> **EXCERPTED PASSAGE**
######

Objectives: Intrasphincteric injection of botulinum toxin has been reported as a safer treatment alternative to balloon dilation or myotomy in achalasia. We studied botulinum toxin injection in achalasia patients who are at high surgical risk because of age or concomitant medical problems.
Methods: Consecutive patients who were elderly (age > 60 yr) or who had significant medical problems or both were enrolled after confirming achalasia by history, manometry, and esophageal scintigraphy. Patients underwent esophagogastroduodenoscopy, and 20 units of botulinum toxin were injected into each of four quadrants of the lower esophageal sphincter. Patients were interviewed at 1, 3, 5, and 6 months, and esophageal scintigraphy was repeated at 1 month.
Results: Sixteen patients with increased surgical risks were studied: many had serious coronary heart disease, diabetes, or obstructive lung disease. At 1 month, 12 of 16 patients had a clinical response but 5 developed recurrent symptoms within 6 months. One developed reflux, and two were found to have esophageal wall inflammation, loss of tissue planes, and mediastinal adhesions at subsequent myotomy.
Conclusions: Intrasphincteric botulinum toxin injection may be appropriate in those achalasia patients who are elderly or have concomitant medical problems but concern persists regarding the length of the response and untoward side effects.

######

> **DATA FOR REVIEW**
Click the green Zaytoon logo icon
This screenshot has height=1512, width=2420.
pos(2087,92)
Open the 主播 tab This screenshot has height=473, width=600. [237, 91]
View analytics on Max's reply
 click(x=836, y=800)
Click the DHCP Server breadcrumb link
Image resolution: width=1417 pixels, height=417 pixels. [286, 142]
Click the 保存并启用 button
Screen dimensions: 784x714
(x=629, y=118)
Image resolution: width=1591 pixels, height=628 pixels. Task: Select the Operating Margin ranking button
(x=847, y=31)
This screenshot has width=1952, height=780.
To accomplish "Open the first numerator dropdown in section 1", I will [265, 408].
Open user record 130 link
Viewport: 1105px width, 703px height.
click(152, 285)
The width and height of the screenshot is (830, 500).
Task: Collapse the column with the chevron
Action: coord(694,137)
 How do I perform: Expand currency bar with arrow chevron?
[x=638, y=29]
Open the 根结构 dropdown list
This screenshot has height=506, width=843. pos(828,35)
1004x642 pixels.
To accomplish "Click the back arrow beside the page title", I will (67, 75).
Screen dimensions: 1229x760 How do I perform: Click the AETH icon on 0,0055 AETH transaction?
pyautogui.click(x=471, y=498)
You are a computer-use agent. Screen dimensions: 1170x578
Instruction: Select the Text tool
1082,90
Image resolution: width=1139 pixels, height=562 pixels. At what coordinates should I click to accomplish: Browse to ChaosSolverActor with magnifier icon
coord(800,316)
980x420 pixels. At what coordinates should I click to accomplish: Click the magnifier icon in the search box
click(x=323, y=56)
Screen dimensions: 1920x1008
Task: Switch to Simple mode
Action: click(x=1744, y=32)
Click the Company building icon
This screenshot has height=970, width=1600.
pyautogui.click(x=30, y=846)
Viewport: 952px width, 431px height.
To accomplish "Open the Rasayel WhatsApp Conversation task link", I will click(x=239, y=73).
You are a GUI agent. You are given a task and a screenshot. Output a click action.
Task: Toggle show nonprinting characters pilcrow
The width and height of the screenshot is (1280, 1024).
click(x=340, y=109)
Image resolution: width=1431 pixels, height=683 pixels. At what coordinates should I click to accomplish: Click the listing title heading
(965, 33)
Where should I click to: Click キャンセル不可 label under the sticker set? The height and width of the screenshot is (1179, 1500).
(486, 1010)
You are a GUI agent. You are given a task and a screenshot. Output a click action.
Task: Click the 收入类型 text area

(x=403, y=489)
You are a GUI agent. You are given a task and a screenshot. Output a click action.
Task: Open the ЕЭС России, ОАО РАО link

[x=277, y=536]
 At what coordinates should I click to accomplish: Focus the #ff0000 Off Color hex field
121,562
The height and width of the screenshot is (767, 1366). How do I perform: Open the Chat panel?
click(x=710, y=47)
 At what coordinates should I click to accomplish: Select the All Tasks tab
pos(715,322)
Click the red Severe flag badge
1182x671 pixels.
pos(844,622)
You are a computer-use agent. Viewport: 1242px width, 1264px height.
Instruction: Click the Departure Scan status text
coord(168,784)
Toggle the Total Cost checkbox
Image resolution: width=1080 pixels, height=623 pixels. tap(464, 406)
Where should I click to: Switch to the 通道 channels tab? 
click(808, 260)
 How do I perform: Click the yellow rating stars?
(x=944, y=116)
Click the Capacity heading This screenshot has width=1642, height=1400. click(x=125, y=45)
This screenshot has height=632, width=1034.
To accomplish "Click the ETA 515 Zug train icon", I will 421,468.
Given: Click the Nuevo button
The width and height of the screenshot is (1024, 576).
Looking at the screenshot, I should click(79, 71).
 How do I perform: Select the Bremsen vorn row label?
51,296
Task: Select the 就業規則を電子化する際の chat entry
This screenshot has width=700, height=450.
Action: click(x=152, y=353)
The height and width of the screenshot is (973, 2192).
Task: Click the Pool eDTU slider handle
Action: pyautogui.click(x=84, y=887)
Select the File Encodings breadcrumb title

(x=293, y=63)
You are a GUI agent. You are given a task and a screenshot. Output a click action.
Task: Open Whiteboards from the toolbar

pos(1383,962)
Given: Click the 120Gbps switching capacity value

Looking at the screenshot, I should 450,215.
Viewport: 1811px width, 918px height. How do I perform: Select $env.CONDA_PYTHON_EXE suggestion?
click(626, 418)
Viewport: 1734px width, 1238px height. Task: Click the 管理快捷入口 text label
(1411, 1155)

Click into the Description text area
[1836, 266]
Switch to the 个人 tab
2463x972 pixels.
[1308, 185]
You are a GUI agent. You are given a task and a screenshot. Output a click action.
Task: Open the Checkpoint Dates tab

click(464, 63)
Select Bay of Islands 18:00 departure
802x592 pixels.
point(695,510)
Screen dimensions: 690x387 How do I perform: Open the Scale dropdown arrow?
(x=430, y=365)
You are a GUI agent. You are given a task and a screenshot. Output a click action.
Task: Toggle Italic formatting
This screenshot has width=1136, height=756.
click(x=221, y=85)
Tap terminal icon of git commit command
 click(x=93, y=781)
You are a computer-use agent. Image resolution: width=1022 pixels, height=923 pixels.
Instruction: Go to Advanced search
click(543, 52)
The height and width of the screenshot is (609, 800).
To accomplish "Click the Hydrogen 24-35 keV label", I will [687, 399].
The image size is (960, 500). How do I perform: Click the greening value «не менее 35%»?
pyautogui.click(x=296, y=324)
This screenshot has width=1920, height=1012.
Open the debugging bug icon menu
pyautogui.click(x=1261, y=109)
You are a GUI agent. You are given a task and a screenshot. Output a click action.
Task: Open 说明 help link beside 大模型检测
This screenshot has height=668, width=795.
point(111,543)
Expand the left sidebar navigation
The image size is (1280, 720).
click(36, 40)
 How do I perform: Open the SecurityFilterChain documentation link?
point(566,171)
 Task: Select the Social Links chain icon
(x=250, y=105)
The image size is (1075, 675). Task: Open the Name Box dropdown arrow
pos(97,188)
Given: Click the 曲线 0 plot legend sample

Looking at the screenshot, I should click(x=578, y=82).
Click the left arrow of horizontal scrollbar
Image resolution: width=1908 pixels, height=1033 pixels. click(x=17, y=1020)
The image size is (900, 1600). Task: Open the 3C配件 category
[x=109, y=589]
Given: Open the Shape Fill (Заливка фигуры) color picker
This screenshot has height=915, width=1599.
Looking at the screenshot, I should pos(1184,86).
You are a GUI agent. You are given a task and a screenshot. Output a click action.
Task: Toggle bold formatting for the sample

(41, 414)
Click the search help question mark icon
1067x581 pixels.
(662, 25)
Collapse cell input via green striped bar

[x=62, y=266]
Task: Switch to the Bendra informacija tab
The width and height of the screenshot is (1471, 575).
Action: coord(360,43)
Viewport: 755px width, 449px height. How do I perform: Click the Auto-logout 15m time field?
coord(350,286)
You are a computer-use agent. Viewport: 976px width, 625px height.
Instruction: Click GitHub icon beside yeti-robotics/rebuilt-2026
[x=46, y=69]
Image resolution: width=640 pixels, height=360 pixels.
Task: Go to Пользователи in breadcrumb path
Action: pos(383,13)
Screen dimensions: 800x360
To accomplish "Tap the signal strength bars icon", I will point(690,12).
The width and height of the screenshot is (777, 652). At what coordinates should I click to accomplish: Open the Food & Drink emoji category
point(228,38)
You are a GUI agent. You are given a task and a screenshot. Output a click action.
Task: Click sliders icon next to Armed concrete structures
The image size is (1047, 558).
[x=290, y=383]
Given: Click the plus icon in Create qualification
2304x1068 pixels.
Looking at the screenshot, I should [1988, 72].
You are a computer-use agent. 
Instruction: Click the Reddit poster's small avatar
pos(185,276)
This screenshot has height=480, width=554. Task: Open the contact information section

######

> **EXERCISE TASKS**
1. From the achalasia abstract, copy the text starting with "Results: Sixteen patients" and going on through "untoward side effects.", with no changes.
2. Condense the paragraph of the achalasia abstract that opens with "Results: Sixteen patients" into a short bulleted list that keeps its main facts.

> **ANSWERS TO THE EXERCISES**
1.
Results: Sixteen patients with increased surgical risks were studied: many had serious coronary heart disease, diabetes, or obstructive lung disease. At 1 month, 12 of 16 patients had a clinical response but 5 developed recurrent symptoms within 6 months. One developed reflux, and two were found to have esophageal wall inflammation, loss of tissue planes, and mediastinal adhesions at subsequent myotomy.
Conclusions: Intrasphincteric botulinum toxin injection may be appropriate in those achalasia patients who are elderly or have concomitant medical problems but concern persists regarding the length of the response and untoward side effects.

2.
- 16 patients at increased surgical risk were studied; many had serious coronary heart disease, diabetes, or obstructive lung disease.
- At 1 month, 12 of 16 had a clinical response.
- 5 developed recurrent symptoms within 6 months.
- 1 developed reflux.
- At later myotomy, 2 had esophageal wall inflammation, loss of tissue planes, and mediastinal adhesions.